日本代表に追加招集の武藤嘉紀は誓う。ニューカッスルで「ポジションを奪い返す自信はある」
12月15日に行われたハダースフィールド対ニューカッスル戦後のピッチに、黙々と練習をこなす武藤嘉紀の姿があった。
最初は武藤を含めた控えの3選手がスプリントを行っていたが、気がつくとほかの2人は先に切り上げ、最後は武藤ひとりになった。この日の気温は0度。降りしきる雨の中、長い距離のダッシュを終え、武藤は肩で息をする。しばらくすると、フィジカルコーチがそばに歩み寄り、先月の試合中に痛めた左ふくらはぎの状態を確認した。
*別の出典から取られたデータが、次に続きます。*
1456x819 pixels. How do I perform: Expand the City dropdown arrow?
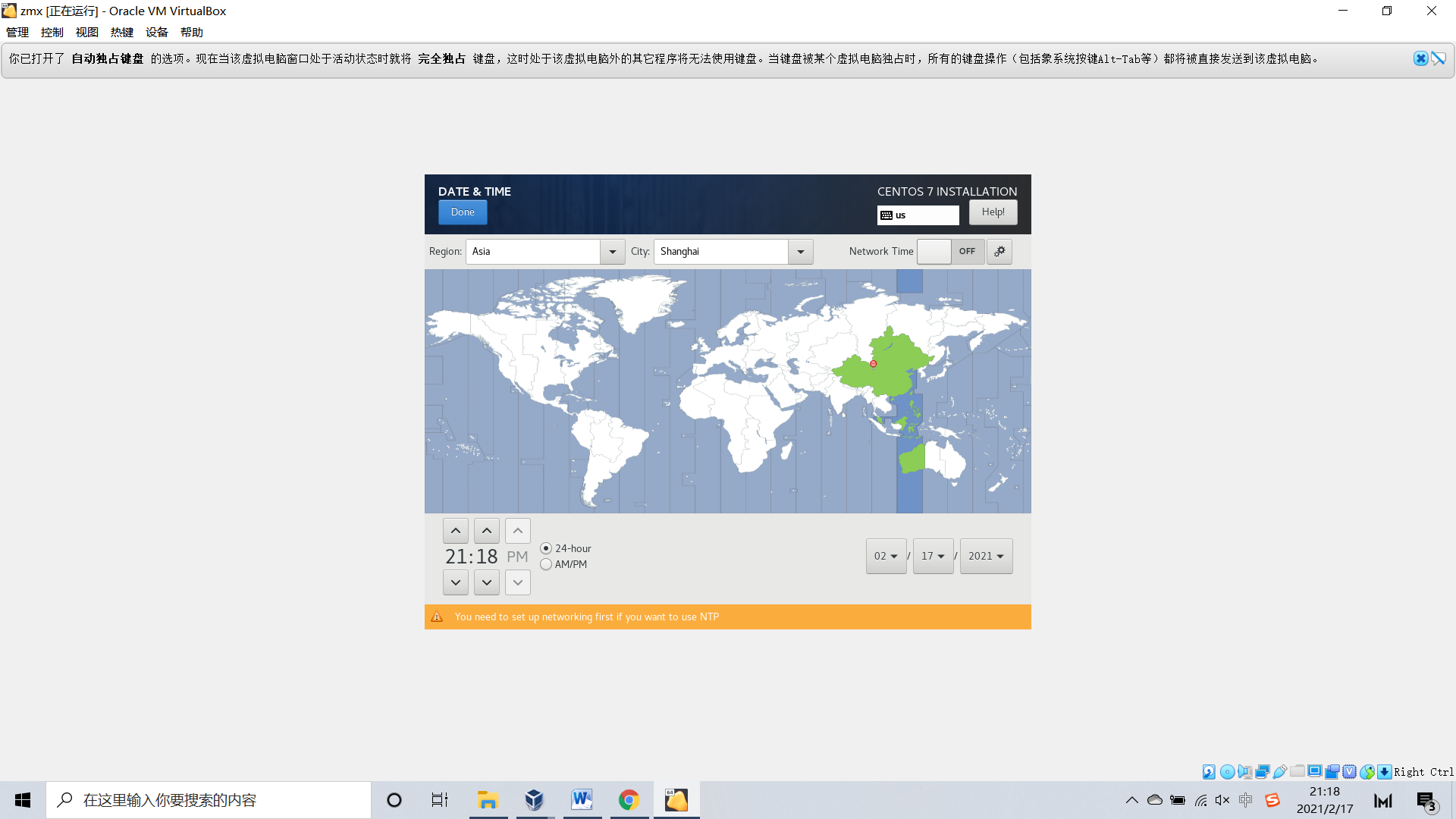click(800, 252)
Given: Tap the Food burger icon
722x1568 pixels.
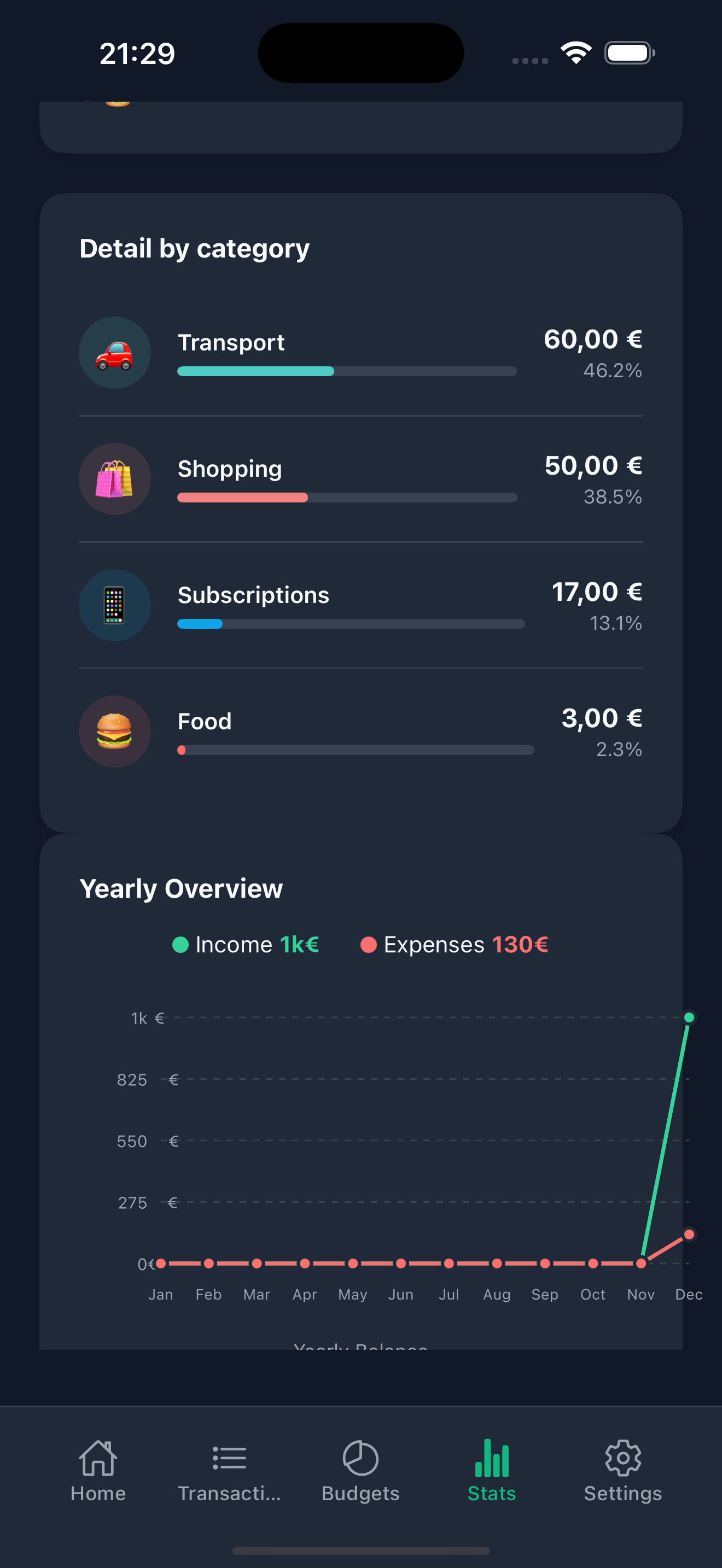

このハダースフィールド戦で、武藤はふたたびベンチスタートを命じられた。タッチライン際で断続的にアップを行っていたが、ニューカッスルが1−0で勝利した一戦で、最後まで出番はなかった。ふくらはぎの怪我から復帰後、これで3試合連続で出番なし。一時は定位置を掴みかけていたが、負傷離脱が転機になってしまった。
試合は、ハダースフィールドにボールを握られる苦しい展開になった。しかし、ロングカウンターに狙いを定めたニューカッスルは慌てない。守備時は5バックに変形する3−4−2−1でディフェンスを固め、手数をかけないカウンターでゴールを狙った。すると55分、ニューカッスルが電光石火のカウンターで先制に成功。それまでチャンスらしいチャンスのなかったニューカッスルが1点を奪うと、ラファエル・ベニテス監督は守備に重心を置く5−4−1にシステムを切り替え、そのまま逃げ切った。
試合後、武藤は出番がなかったことに「仕方がないですね」と語りながらも、「やっぱり悔しいです」。さらに、次のように言葉をつないだ。
「チームが守りに入ると、前の選手は使ってもらえない。信頼されていないと(使われない)ということなので…。だけど、こういう状況から何度も這い上がってきた自信もあります。絶対にポジションを奪い返す自信もあるので、とにかく今は前向きに。これで落ち込んでいたら、それこそポジションを奪い返せなくなってしまう。とにかく前向きにやっていきたい。
今日の戦術では、(攻撃陣は)『全部、相手の裏に抜けろ』と言われていた。だけど、それができなくて前半は押し込まれた。後半に一本、みんなが裏に抜け出して点をとれた。戦術的には絶対に自分が活きてくると思う。だからこそ、前向きに。コーチたちも、ふくらはぎのことをすごく心配してくれていますけど、これ以上ズルズルいって、ポジションを奪い返せないのも自分としては納得できないので。とにかく、コンディションを上げていかないと」
チームの紅白戦では、3−4−2−1の最前線「1」や、トップ下の「2」の位置でプレーしているという。しかし1トップのポジションでは、レギュラーを務めるベネズエラ代表FWサロモン・ロンドンが好調。ハダースフィールド戦でも決勝ゴールを決めるなど、直近6試合で4ゴールを挙げる活躍を見せている。一方、トップ下の位置でも、スペイン人のアジョセ・ペレスが調子を上げてきた。
「とにかく、(先発メンバーから)ロンドンが変わらない。それでアジョセ(ペレス)も悪くない。しかも、今日の試合もこういう風に勝った。監督としても『最後に何かしらやってくれるんじゃないか』という期待感があって代えられないと思うので。だから、自分が途中から出て点を決められることを見せないといけない」
ポジション奪回のチャンスがあるのは、2枠あるトップ下だろう。ペレスとコンビを組むMFクリスティアン・アツは攻守両面で存在感が薄く、武藤が割って入る隙は十分にある。
それでも、調子の悪くないチームをいじりたくないのか、武藤のコンディションを不安視しているのか、あるいは、守備の点でアツの方を評価しているのか。ベニテス監督は、アツを継続起用している。武藤が言うようにゴールでアピールしたいところだが、ピッチに立たないことにはネットも揺らせない。武藤としては、もどかしい状況が続いている。
ただ、ここからプレミアリーグは年末年始の過密日程に突入する。22日のフラム戦を皮切りに、26日のリバプール戦、29日のワトフォード戦、1月2日のマンチェスターU戦と連戦が続く。武藤にも、どこかのタイミングで先発のチャンスが回ってくるのは間違いない。そのチャンスを活かせるか──。年末年始は、武藤にとって今シーズンのターニングポイントになりそうだ。
そして、18日には浅野拓磨(ハノーファー96)の負傷離脱に伴い、武藤が日本代表に追加招集された。「代表で戦うことはやっぱり素晴らしいこと。モチベーションになる」と語っていた武藤。アジア杯に向けても、コンディションを上げていきたいところだ。